## [What you will do]
Copy the items below verbatim, starting at the line that contains "Return [x, y] for each given word" and ending at the line that contains "coordinates (79, 64).".

## [Extracted records]

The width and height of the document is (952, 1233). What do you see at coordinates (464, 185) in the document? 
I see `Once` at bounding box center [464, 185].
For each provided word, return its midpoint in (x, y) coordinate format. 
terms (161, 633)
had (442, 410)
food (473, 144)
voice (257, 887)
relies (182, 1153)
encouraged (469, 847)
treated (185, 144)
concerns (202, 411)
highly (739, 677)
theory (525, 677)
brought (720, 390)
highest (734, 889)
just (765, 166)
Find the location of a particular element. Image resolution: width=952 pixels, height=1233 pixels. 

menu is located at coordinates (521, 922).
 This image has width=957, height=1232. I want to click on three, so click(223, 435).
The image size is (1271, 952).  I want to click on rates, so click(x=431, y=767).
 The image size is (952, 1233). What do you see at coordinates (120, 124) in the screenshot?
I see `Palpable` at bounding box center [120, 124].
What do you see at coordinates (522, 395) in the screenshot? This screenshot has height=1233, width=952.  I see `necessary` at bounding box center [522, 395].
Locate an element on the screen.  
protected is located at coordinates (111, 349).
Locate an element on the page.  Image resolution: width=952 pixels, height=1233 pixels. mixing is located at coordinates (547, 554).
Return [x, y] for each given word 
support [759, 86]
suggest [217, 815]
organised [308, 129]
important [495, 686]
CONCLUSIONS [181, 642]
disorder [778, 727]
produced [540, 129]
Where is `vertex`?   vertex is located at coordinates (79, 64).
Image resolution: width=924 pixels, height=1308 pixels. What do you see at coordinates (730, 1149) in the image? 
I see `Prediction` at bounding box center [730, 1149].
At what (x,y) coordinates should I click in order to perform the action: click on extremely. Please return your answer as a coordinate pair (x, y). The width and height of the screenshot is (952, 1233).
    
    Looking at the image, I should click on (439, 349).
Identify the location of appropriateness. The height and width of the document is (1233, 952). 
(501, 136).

## [Result]
Return [x, y] for each given word 
support [759, 86]
suggest [217, 815]
organised [308, 129]
important [495, 686]
CONCLUSIONS [181, 642]
disorder [778, 727]
produced [540, 129]
Where is `vertex`?   vertex is located at coordinates (79, 64).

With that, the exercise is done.